Simon Odonnell – Entertainment Bureau

SIMON O’DONNELL

FORMER AUSTRALIAN CRICKETER

Simon O’Donnell played as an all-rounder for Victoria in the Sheffield Shield between 1984 and 1993, scoring a century in his first match. He went on to play 6 Test matches in 1985, 5 on the Ashes tour of England and one at home, but with a low bowling strike rate in 5 and 4 day cricket, he was more successful in the shorter form of the game.

Seen as a limited-overs specialist with clever medium pace bowling and explosive lower order hitting, he played 87 ODIs between 1985 and 1992, scoring 1242 runs and taking 108 wickets in his career. He played in Australia’s 1987 World Cup Final victory and was a significant wicket-taker and finished the World cup as Australia’s most economical bowler, but soon after he suffered severe pain that was diagnosed as non-Hodgkin lymphoma.

Simon O’Donnell recovered with treatment to return to the Australian One-Day team in the 1988–89 season and played 43 more limited-overs matches till 10 December 1991 and claimed 56 wickets and made 5 match winning 50 plus scores including the fastest half-century in One Day Internationals (18 balls v Sri Lanka, Sharjah, 1990, which lasted for 6 years until Sri Lankan Sanath Jayasuriya scored 50 from 17 balls v Pakistan at Singapore on 7 April 1996). O’Donnell maintained a very good batting strike rate of 80.96 runs per 100 balls in ODIs, almost double his scoring rate in Tests.

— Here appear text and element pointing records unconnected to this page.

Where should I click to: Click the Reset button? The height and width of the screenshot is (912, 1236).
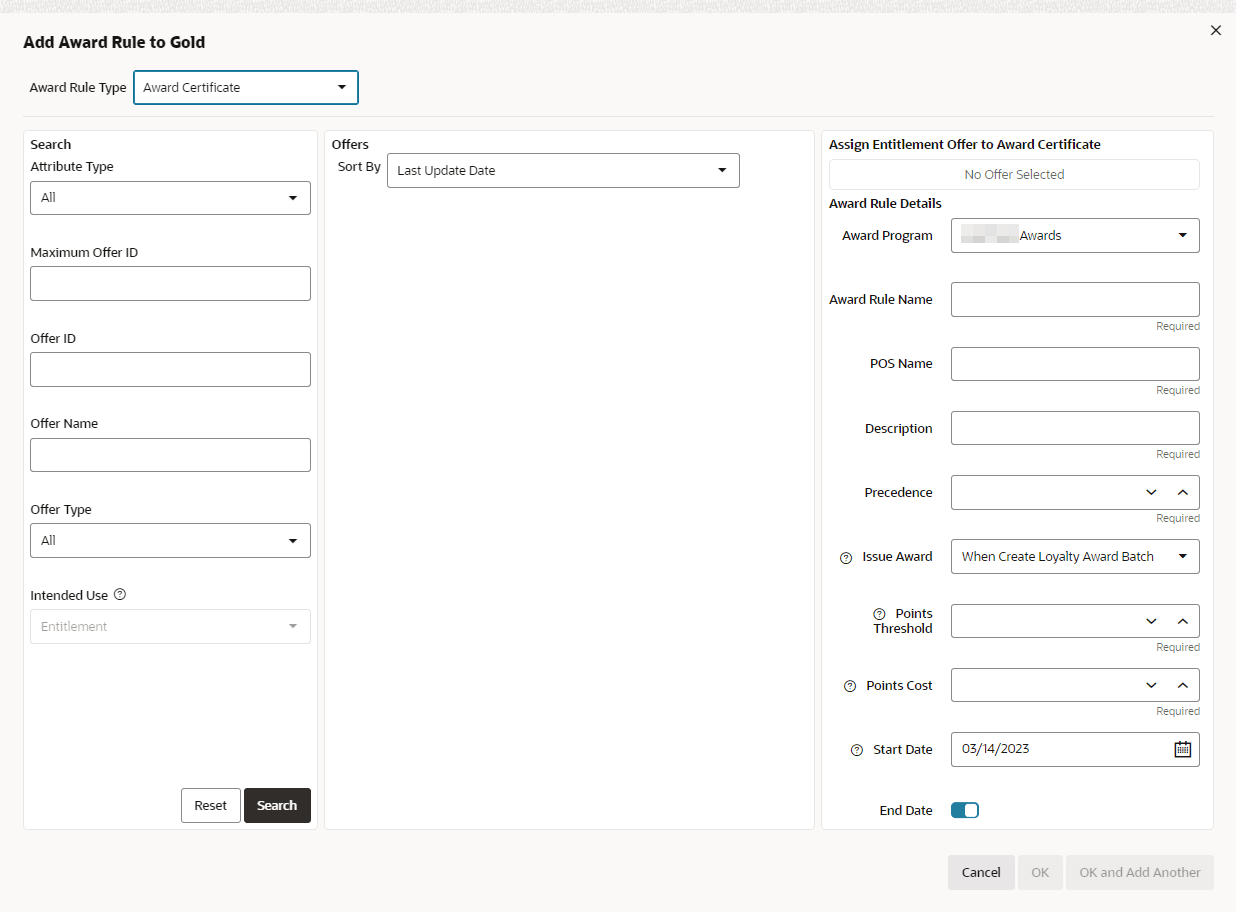(x=211, y=806)
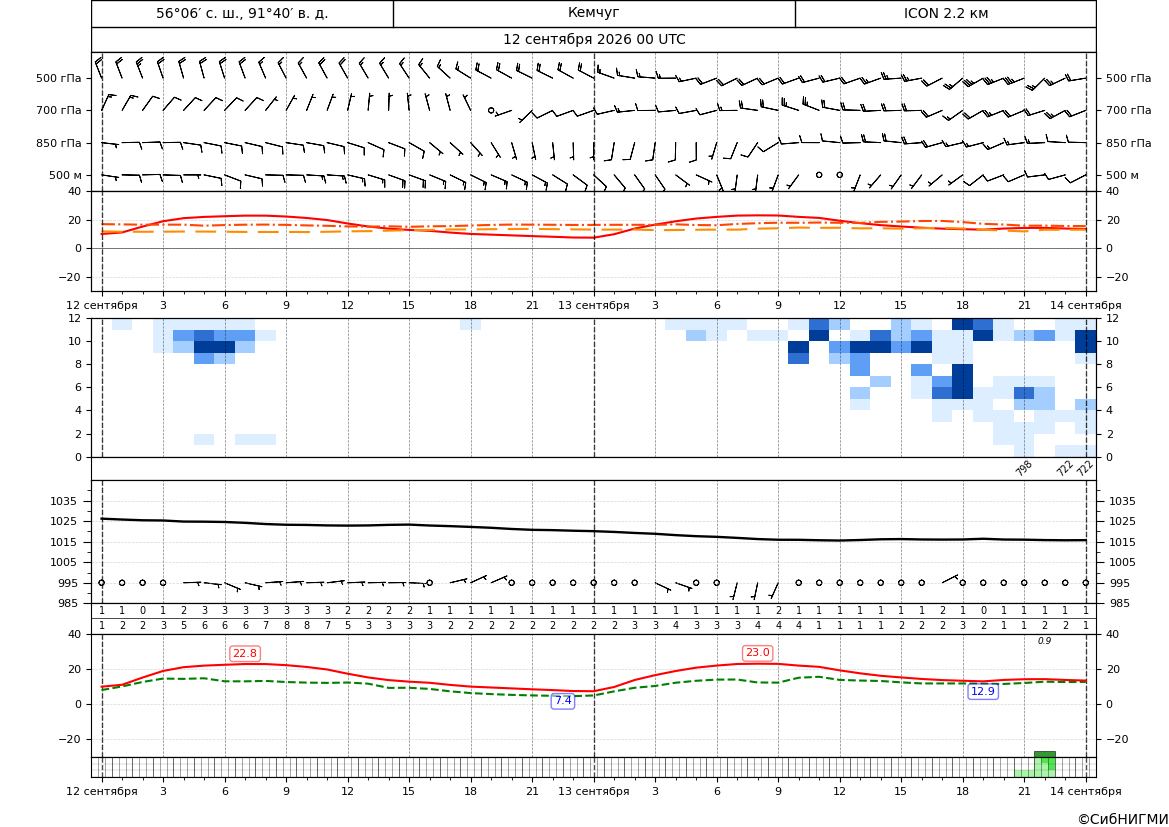Click the right 850 гПа level label
Screen dimensions: 1169x827
point(1129,143)
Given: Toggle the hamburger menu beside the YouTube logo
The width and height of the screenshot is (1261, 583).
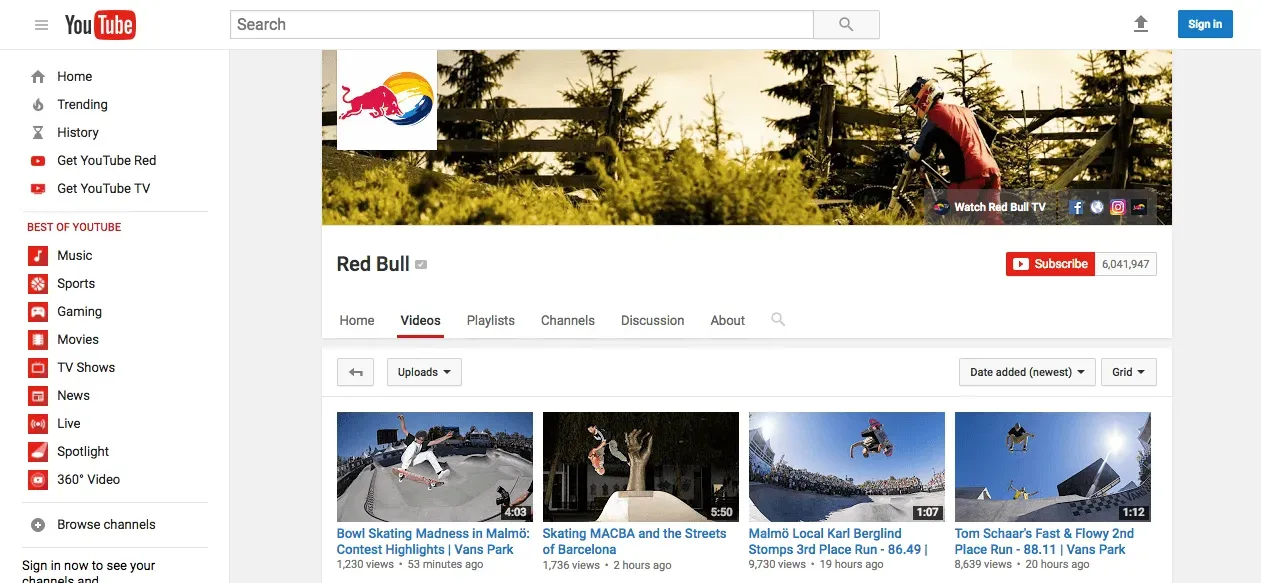Looking at the screenshot, I should pyautogui.click(x=41, y=24).
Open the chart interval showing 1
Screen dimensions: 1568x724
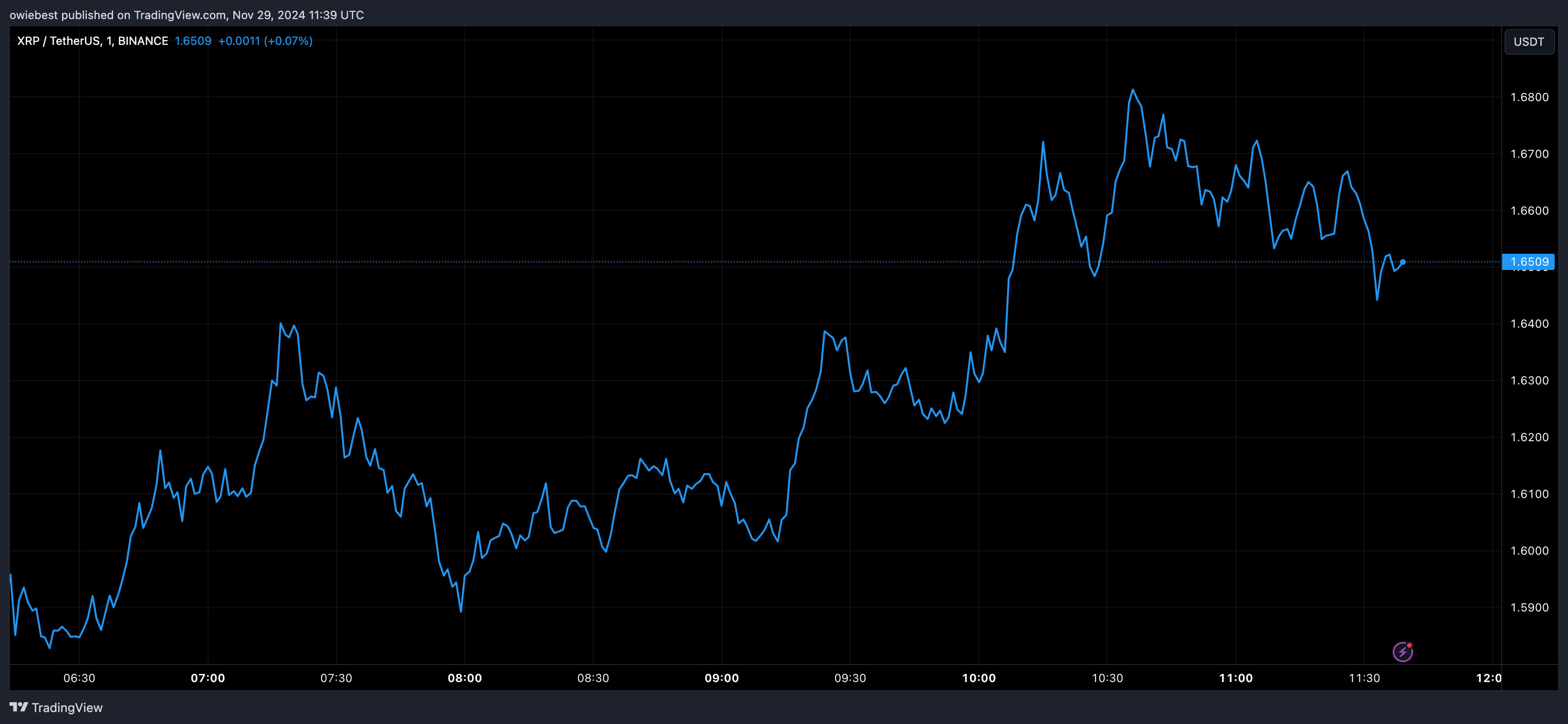click(111, 41)
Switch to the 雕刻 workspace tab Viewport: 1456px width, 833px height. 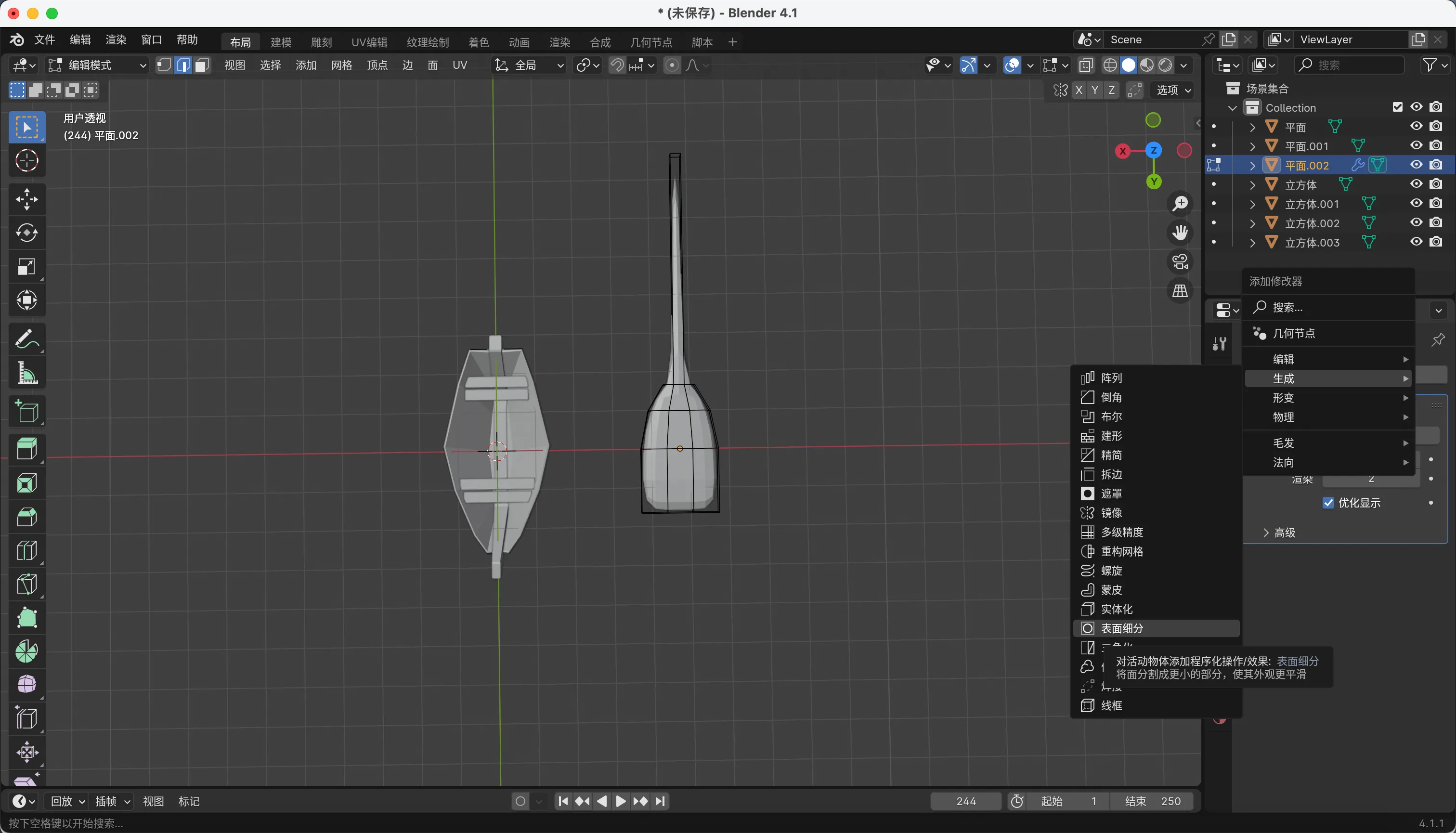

Simon O’Donnell was captain of Victoria for five seasons from 1988–89 until his retirement in 1993. This was a mixed period, which included a Sheffield Shield victory in 90–91, but Victoria also finished last in 1988–89, 1989–90 and 1992–93.

O’Donnell was voted international cricketer of the year in 1990–91.

Media career

Simon O’Donnell hosted Melbourne radio station Sport 927’s morning program with Kevin Bartlett until 2004.

With the Nine Network, O’Donnell has been a commentator of cricket and now presents The Cricket Show. Having owned and managed race horses through his company, O’Donnell Thoroughbreds International, he is also used as an expert on horse-racing on Nine’s racing coverage.

During the mid-1990s as part of his work with Channel 9, O’Donnell was a regular on the daytime program The Midday Show, teaming up with former international rugby league player Paul “Fatty” Vautinon Friday’s to give an overview of the weekends sporting events, usually the AFL and NSWRLcompetitions, and to give their racing tips. The pair would generally get into silly situations (e.g. coming out onto the set dressed in blowup Sumo suits), or would be on location such as in early 1994 when O’Donnell was taken on some hot laps of the high speed Calder Park Thunderdome oval racetrack in Melbourne with multiple AUSCAR champion Brad Jones.

In November 2011, it was announced that Simon O’Donnell would replace James Brayshaw was host of The Sunday Footy Show. However, In November 2012, Nine announced that O’Donnell had left the network.